Calvary St Vincent's hospital staff failed to take observations of Peter Golus, 65, every five minutes as directed in November 2017 after an "uneventful" kidney stone operation, Coroner Simon Cooper said in newly-released findings.
Instead, Mr Cooper said medical records showed his vital signs were not recorded for three-and-a-half hours after his blood pressure dropped to "dangerously low" levels.
According to Queensland Civil and Administrative Tribunal documents, the Psychologist Board of Australia reprimanded Dr Golus for unsatisfactory professional conduct after kissing a junior administrative officer in 2009, which she described as "gross" and having felt "violated".
Dr Golus, who had previously been disciplined by the Psychologists Board of Queensland over an inappropriate relationship with a patient, moved to Launceston in 2013 and worked in private practice before taking on a forensic neuropsychologist role two years later.
In his findings, Mr Cooper said the 65-year-old was in good health when he underwent surgery, with stable vital signs and declining pain relief afterwards.

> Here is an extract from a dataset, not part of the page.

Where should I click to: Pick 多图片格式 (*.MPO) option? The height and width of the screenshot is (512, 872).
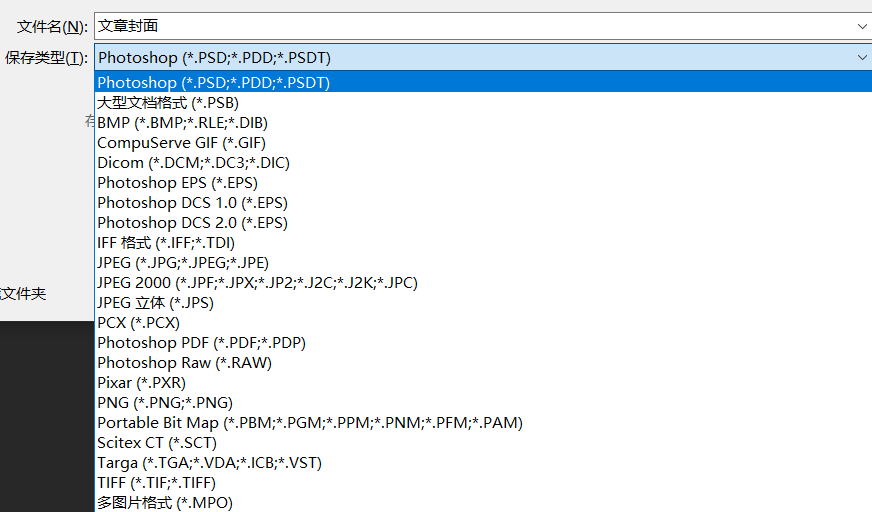click(483, 503)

But within an hour his temperature started to rise, Mr Cooper said, before he started vomiting into the night, complaining of abdominal pain.
Dr Golus was given morphine at 2.25am the next morning before his blood pressure dropped to a "dangerously low" level at 60/40 and his temperature decreased.
Mr Cooper said Dr Golus' doctor directed nursing staff to take observations every five minutes.
But as there was only one nurse working in the high-dependency ward caring for three patients, hospital staff made a decision to leave Dr Golus where he was, meaning they didn't have the ratios to take his observations every five minutes.
Mr Cooper said a statement from one registered nurse saying she was advised his blood pressure had improved at 2.45am "cannot be correct".
At 5.45am, Dr Golus woke up, reporting an eight-out-of-10 pain level, with his heart rate having increased and his blood pressure still dangerously low.
Dr Golus phone his son who came immediately, but reported by the time he arrived, his father could no longer speak or see properly.
At 6.45am, the morning shift co-ordinator reviewed his overnight history and decided to move Dr Golus to a high-dependency unit.
Mr Cooper said that decision came "belatedly".
Within two hours, Dr Golus was unresponsive, was transferred to Launceston General Hospital, and died about 10.15am.
An autopsy found the cause of death was escherichia coli urosepsis, a severe infection in the urinary tract.
The coroner's medical advisor said by 2am, Dr Golus had developed shock - likely septic shock - and should have been transferred to Launceston General Hospital at that time.